Selected excerpt.
The WRF model (Skamarock et al. 2008) solves the fully-compressible Reynolds-averaged Navier–Stokes equations on a terrain-following grid. The following schemes were selected: the rapid radiative transfer model for longwave radiation (Mlawer et al. 1997), Dudhia’s (1989) scheme for shortwave radiation, the MM5 similarity scheme for the surface-layer fluxes based on standard Monin–Obukhov similarity functions with the Carlson-Boland formulation for the moisture flux (Carlson and Boland 1978), and the Yonsei University scheme (YSU, Hong et al. 2006) for the PBL parameterization . The Noah Land-Surface Model was used for the temperature and moisture of the soil and vegetation.

Hu et al. (2013) reported that several studies indicate that the YSU-PBL parametrization implemented in the WRF model prior to version 3.4.1 performed less well at night than during the day due to an error enhancing the eddy viscosity under stable conditions, thereby generating large biases during night-time. Hu et al. (2013) concluded that version 3.4.1 of the model produced better agreement with observations than the previous version. Although their analysis does not allow us to draw any firm conclusion for Herlédant’s (2011) simulations with the WRF-model version 3.2, this is the reason why we do not include the night-time and transitional periods in the present reanalysis.

The WRF pre-processor ensured the interpolation of the synoptic meteorological data on the computational grid. The data were provided at \(1^{\circ }\) resolution every 6 h from the Global Forecast System model analysis of the National Center for Environmental Prediction (NCEP, http://www.ncep.noaa.gov/index.php?branch=GFS). In addition, the pre-processor was used to extract the relief and land-cover data corresponding to the computational grid from the National Center for Atmospheric Research (NCAR) database (ftp://ftp.ucar.edu/mesouser/MM5V2/Terrain/terrain.tar.gz).

2.2 Terrain Parameters

The ARPS model includes a soil model that computes a composite ground-vegetation surface-skin temperature by solving the heat- and water-transfer equations at the surface, through the vegetation and through a number of soil layers. Five soil layers were used, with the upper one of 0.2-m thickness, with the soil model containing 13 soil types (including water and ice) and 14 vegetation types. The Coordination et Recherche d’Informations sur l’Environnement (CORINE) land-cover database level 3 (CEC 1993) was used to classify the ground-cover modes of the 100-m resolution grid. The CORINE land cover (CLC) level 3 includes 44 cover modes, half of which are present in the computational domains. To adjust the CLC modes to the ARPS soil and vegetation types, Herlédant (2011) merged them into an ad-hoc classification of 10 modes, called Quiberon land-cover (QLC) classes (Table 2), based on similarities and differences in albedo, height/roughness length and soil composition. The proportion of each QLC class in each mesh of the three computational grids was computed with the open-source geographical-information system OrbisGIS (Bocher and Petit 2012), which allowed selection of the dominant QLC class in each mesh. With this procedure, the surface specification was coherent with the spatial resolution of each computational grid independently of the other grids (Fig. 2). The 100-m grid spacing reveals the full diversity of land-cover modes, the complexity of the shoreline and the large extent of the intertidal mud flat (Fig. 2d).

Objective.
In the model-setup excerpt, how many classes make up the Quiberon land-cover (QLC) classification?

Data segment.

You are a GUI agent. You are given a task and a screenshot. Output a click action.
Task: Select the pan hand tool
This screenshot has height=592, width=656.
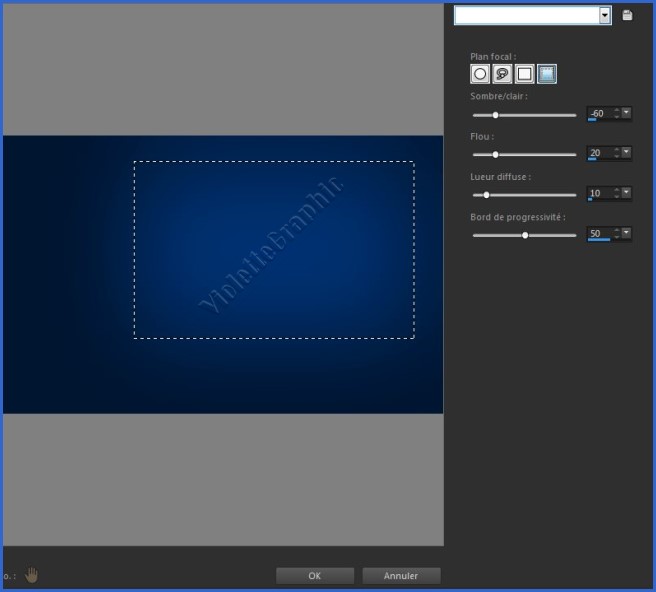[32, 575]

Response for this exercise.
It has 10 classes.